Search code examples
rweb-scrapingreddit

RedditExtractoR: reddit_urls() does not return all results


I am attempting to webscrape from Reddit using the R package RedditExtractoR. Specifically, I am using reddit_urls() to return results from Reddit with the search term "president".

I first created an object links499 that (should) contain 499 pages worth of URLs that contain the term "president". I sorted by comments.

links499 <- reddit_urls(search_terms = "president",
  cn_threshold = 0,
  page_threshold = 499,
  sort_by = "comments",
  wait_time = 2)

links499Com <- get_reddit(search_terms = "president", 
  cn_threshold = 0,
  page_threshold = 499,
  sort_by = "comments",
  wait_time =2)

Each of these objects had the same number of unique URL titles (n=239) and both only returned URLs with very high number of comments (the lowest of which was 12,378). This makes sense because I am pulling URLs from Reddit in order of decreasing number of comments.

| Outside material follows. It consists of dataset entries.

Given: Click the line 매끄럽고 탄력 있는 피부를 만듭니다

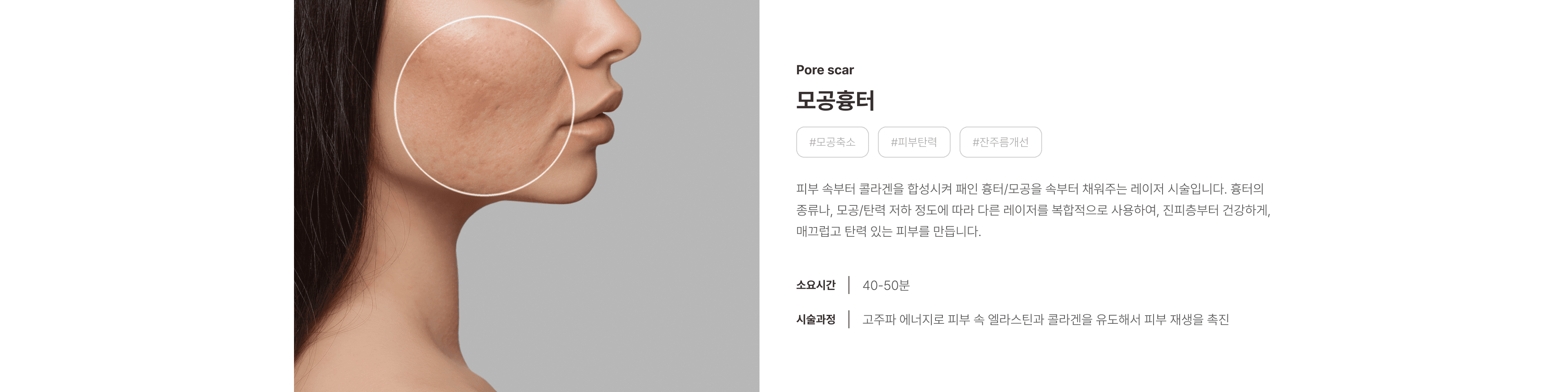Looking at the screenshot, I should click(888, 231).
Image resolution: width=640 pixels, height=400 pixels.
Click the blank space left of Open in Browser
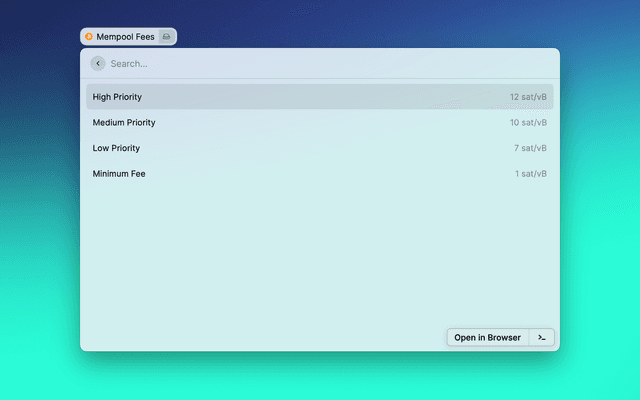click(260, 338)
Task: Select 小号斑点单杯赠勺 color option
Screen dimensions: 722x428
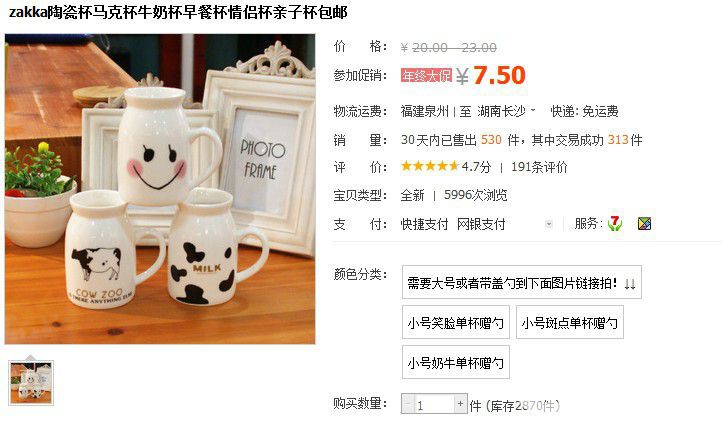Action: click(570, 323)
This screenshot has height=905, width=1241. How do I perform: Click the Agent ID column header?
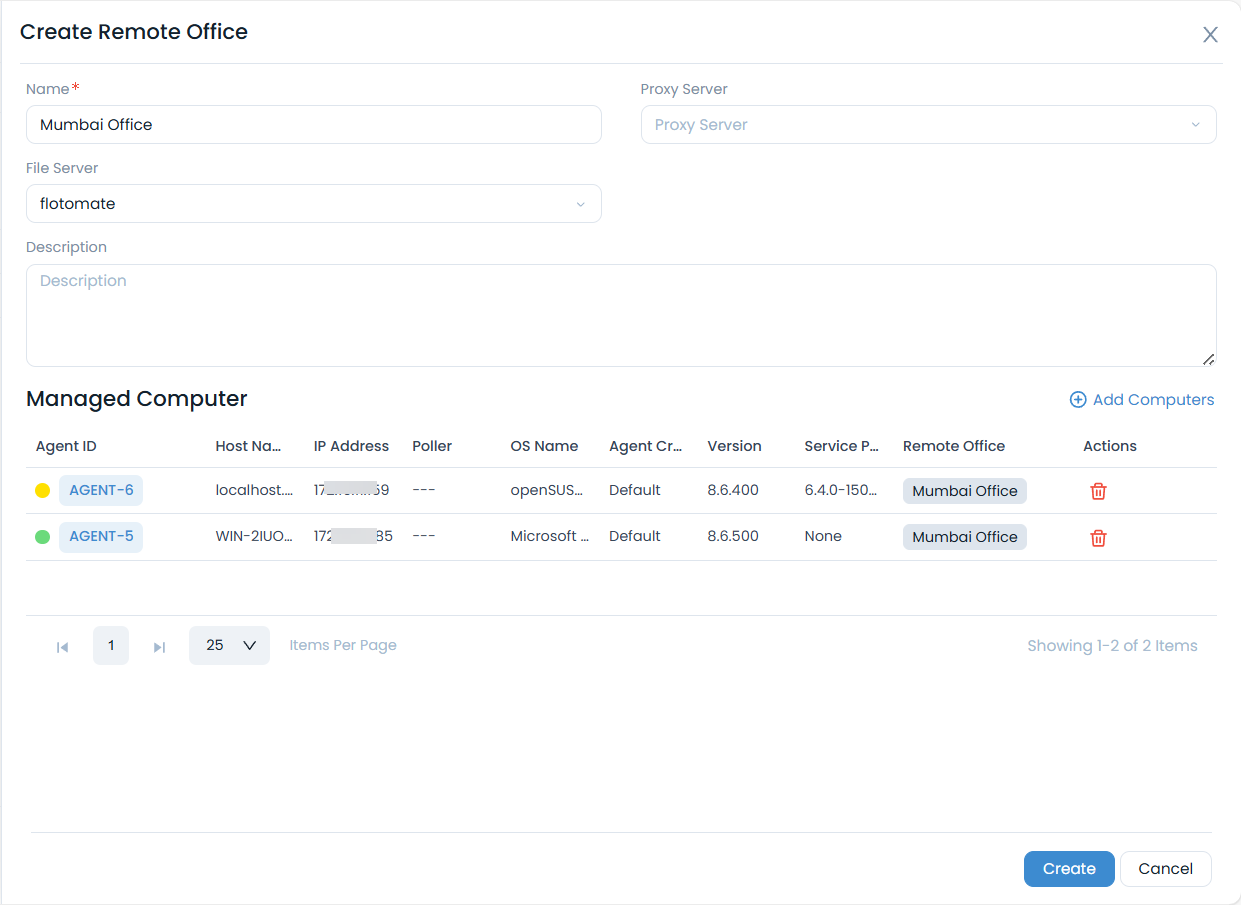66,446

# Have the same number of unique titles
unique(links499$title)
unique(links499Com$title)

# Both have minimum of 12378
min(links499$num_comments)
min(links499Com$num_comments)

I next wanted to return an even larger amount of matched URLs for the search term "president" from Reddit. I thought this could be accomplished by simply increasing the page_threshold parameter. However, I (unsuccessfully) tried the same code only now searching through 1,000 pages worth of URLs.

links1000 <- reddit_urls(search_terms = "president",
  cn_threshold = 0,
  page_threshold = 1000,
  sort_by = "comments",
  wait_time = 2)

links1000Com <- get_reddit(search_terms = "president", 
  cn_threshold = 0,
  page_threshold = 1000,
  sort_by = "comments",
  wait_time =2)

I thought links1000 would contain URLs with search term "president" from the 1000 pages with the largest number of comments (whereas links499 would contain URLs with search term "president" from the 499 pages with the largest number of comments). However, links1000 and links499 were identical.

Moreover, links1000Com could not be created and threw an error: URL 'https://www.reddit.com/r/politics/comments/dzd8lu/discussion_thread_fifth_democratic_presidential/.json?limit=500': status was 'Failure when receiving data from the peer'.

It seems there is a 500 page limit.

My question is: How would I next obtain all URLs (and their associated comments)? Not just for the top 499 pages or top 1000 pages but to continue until all URLs with the search term "president" in Reddit have been returned?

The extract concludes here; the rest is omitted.